═══ RECORDS PROVIDED

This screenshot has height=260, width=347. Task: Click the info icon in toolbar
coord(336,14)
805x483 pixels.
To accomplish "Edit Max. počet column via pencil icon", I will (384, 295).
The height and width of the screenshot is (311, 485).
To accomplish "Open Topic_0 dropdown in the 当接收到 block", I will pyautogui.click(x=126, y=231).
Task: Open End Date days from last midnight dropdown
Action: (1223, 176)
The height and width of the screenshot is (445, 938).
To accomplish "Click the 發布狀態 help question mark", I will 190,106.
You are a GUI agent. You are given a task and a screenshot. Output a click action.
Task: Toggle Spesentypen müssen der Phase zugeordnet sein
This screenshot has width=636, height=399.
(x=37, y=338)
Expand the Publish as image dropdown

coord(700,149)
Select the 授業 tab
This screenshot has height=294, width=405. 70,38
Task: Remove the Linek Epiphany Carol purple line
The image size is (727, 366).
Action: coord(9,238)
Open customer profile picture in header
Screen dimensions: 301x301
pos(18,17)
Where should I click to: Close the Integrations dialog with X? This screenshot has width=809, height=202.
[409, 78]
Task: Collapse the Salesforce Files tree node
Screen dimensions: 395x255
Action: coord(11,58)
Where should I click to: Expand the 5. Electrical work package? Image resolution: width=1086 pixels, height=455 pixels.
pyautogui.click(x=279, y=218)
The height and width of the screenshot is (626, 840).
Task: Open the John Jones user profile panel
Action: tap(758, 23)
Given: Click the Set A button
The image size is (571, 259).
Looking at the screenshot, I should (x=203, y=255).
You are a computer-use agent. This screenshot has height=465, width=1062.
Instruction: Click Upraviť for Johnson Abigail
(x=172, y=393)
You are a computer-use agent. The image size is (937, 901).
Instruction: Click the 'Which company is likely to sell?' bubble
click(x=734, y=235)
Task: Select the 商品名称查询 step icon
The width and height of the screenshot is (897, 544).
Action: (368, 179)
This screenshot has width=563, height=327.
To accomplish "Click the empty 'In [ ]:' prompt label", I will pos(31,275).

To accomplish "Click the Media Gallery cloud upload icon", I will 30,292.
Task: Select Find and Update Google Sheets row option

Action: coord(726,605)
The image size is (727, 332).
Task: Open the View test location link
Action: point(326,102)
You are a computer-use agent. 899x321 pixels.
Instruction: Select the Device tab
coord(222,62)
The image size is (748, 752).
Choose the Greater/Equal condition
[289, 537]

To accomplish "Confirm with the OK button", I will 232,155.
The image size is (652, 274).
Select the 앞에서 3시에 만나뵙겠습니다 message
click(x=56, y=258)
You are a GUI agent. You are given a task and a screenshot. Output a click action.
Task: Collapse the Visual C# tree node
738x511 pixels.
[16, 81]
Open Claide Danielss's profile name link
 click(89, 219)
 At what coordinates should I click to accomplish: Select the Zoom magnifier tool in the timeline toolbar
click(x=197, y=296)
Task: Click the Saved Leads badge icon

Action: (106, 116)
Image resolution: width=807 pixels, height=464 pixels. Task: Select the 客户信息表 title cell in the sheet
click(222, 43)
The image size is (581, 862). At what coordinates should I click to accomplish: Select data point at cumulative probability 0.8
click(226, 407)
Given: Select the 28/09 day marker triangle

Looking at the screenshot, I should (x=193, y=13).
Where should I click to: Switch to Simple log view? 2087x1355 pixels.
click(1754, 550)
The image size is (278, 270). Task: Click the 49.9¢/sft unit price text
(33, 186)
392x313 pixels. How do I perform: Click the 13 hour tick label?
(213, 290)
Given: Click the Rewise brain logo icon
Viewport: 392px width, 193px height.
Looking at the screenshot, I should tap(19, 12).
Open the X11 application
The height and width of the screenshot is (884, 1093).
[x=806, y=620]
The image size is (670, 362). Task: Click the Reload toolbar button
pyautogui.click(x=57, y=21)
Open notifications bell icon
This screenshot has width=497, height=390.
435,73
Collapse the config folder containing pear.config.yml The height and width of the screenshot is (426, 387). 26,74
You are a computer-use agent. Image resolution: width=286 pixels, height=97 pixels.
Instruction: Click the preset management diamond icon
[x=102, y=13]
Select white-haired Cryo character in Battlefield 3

══════

#### AIM:
Please rewrite every one of the lines above as a Markdown table with two columns, Row and Line, leaving out the blank lines.

#### REPLY TO THE TASK:
| Row | Line |
|---|---|
| 1 | This screenshot has height=260, width=347. Task: Click the info icon in toolbar |
| 2 | coord(336,14) |
| 3 | 805x483 pixels. |
| 4 | To accomplish "Edit Max. počet column via pencil icon", I will (384, 295). |
| 5 | The height and width of the screenshot is (311, 485). |
| 6 | To accomplish "Open Topic_0 dropdown in the 当接收到 block", I will pyautogui.click(x=126, y=231). |
| 7 | Task: Open End Date days from last midnight dropdown |
| 8 | Action: (1223, 176) |
| 9 | The height and width of the screenshot is (445, 938). |
| 10 | To accomplish "Click the 發布狀態 help question mark", I will 190,106. |
| 11 | You are a GUI agent. You are given a task and a screenshot. Output a click action. |
| 12 | Task: Toggle Spesentypen müssen der Phase zugeordnet sein |
| 13 | This screenshot has width=636, height=399. |
| 14 | (x=37, y=338) |
| 15 | Expand the Publish as image dropdown |
| 16 | coord(700,149) |
| 17 | Select the 授業 tab |
| 18 | This screenshot has height=294, width=405. 70,38 |
| 19 | Task: Remove the Linek Epiphany Carol purple line |
| 20 | The image size is (727, 366). |
| 21 | Action: coord(9,238) |
| 22 | Open customer profile picture in header |
| 23 | Screen dimensions: 301x301 |
| 24 | pos(18,17) |
| 25 | Where should I click to: Close the Integrations dialog with X? This screenshot has width=809, height=202. |
| 26 | [409, 78] |
| 27 | Task: Collapse the Salesforce Files tree node |
| 28 | Screen dimensions: 395x255 |
| 29 | Action: coord(11,58) |
| 30 | Where should I click to: Expand the 5. Electrical work package? Image resolution: width=1086 pixels, height=455 pixels. |
| 31 | pyautogui.click(x=279, y=218) |
| 32 | The height and width of the screenshot is (626, 840). |
| 33 | Task: Open the John Jones user profile panel |
| 34 | Action: tap(758, 23) |
| 35 | Given: Click the Set A button |
| 36 | The image size is (571, 259). |
| 37 | Looking at the screenshot, I should (x=203, y=255). |
| 38 | You are a computer-use agent. This screenshot has height=465, width=1062. |
| 39 | Instruction: Click Upraviť for Johnson Abigail |
| 40 | (x=172, y=393) |
| 41 | You are a computer-use agent. The image size is (937, 901). |
| 42 | Instruction: Click the 'Which company is likely to sell?' bubble |
| 43 | click(x=734, y=235) |
| 44 | Task: Select the 商品名称查询 step icon |
| 45 | The width and height of the screenshot is (897, 544). |
| 46 | Action: (368, 179) |
| 47 | This screenshot has width=563, height=327. |
| 48 | To accomplish "Click the empty 'In [ ]:' prompt label", I will pos(31,275). |
| 49 | To accomplish "Click the Media Gallery cloud upload icon", I will 30,292. |
| 50 | Task: Select Find and Update Google Sheets row option |
| 51 | Action: coord(726,605) |
| 52 | The image size is (727, 332). |
| 53 | Task: Open the View test location link |
| 54 | Action: point(326,102) |
| 55 | You are a computer-use agent. 899x321 pixels. |
| 56 | Instruction: Select the Device tab |
| 57 | coord(222,62) |
| 58 | The image size is (748, 752). |
| 59 | Choose the Greater/Equal condition |
| 60 | [289, 537] |
| 61 | To accomplish "Confirm with the OK button", I will 232,155. |
| 62 | The image size is (652, 274). |
| 63 | Select the 앞에서 3시에 만나뵙겠습니다 message |
| 64 | click(x=56, y=258) |
| 65 | You are a GUI agent. You are given a task and a screenshot. Output a click action. |
| 66 | Task: Collapse the Visual C# tree node |
| 67 | 738x511 pixels. |
| 68 | [16, 81] |
| 69 | Open Claide Danielss's profile name link |
| 70 |  click(89, 219) |
| 71 |  At what coordinates should I click to accomplish: Select the Zoom magnifier tool in the timeline toolbar |
| 72 | click(x=197, y=296) |
| 73 | Task: Click the Saved Leads badge icon |
| 74 | Action: (106, 116) |
| 75 | Image resolution: width=807 pixels, height=464 pixels. Task: Select the 客户信息表 title cell in the sheet |
| 76 | click(222, 43) |
| 77 | The image size is (581, 862). At what coordinates should I click to accomplish: Select data point at cumulative probability 0.8 |
| 78 | click(226, 407) |
| 79 | Given: Select the 28/09 day marker triangle |
| 80 | Looking at the screenshot, I should (x=193, y=13). |
| 81 | Where should I click to: Switch to Simple log view? 2087x1355 pixels. |
| 82 | click(1754, 550) |
| 83 | The image size is (278, 270). Task: Click the 49.9¢/sft unit price text |
| 84 | (33, 186) |
| 85 | 392x313 pixels. How do I perform: Click the 13 hour tick label? |
| 86 | (213, 290) |
| 87 | Given: Click the Rewise brain logo icon |
| 88 | Viewport: 392px width, 193px height. |
| 89 | Looking at the screenshot, I should tap(19, 12). |
| 90 | Open the X11 application |
| 91 | The height and width of the screenshot is (884, 1093). |
| 92 | [x=806, y=620] |
| 93 | The image size is (670, 362). Task: Click the Reload toolbar button |
| 94 | pyautogui.click(x=57, y=21) |
| 95 | Open notifications bell icon |
| 96 | This screenshot has width=497, height=390. |
| 97 | 435,73 |
| 98 | Collapse the config folder containing pear.config.yml The height and width of the screenshot is (426, 387). 26,74 |
| 99 | You are a computer-use agent. Image resolution: width=286 pixels, height=97 pixels. |
| 100 | Instruction: Click the preset management diamond icon |
| 101 | [x=102, y=13] |
| 102 | Select white-haired Cryo character in Battlefield 3 |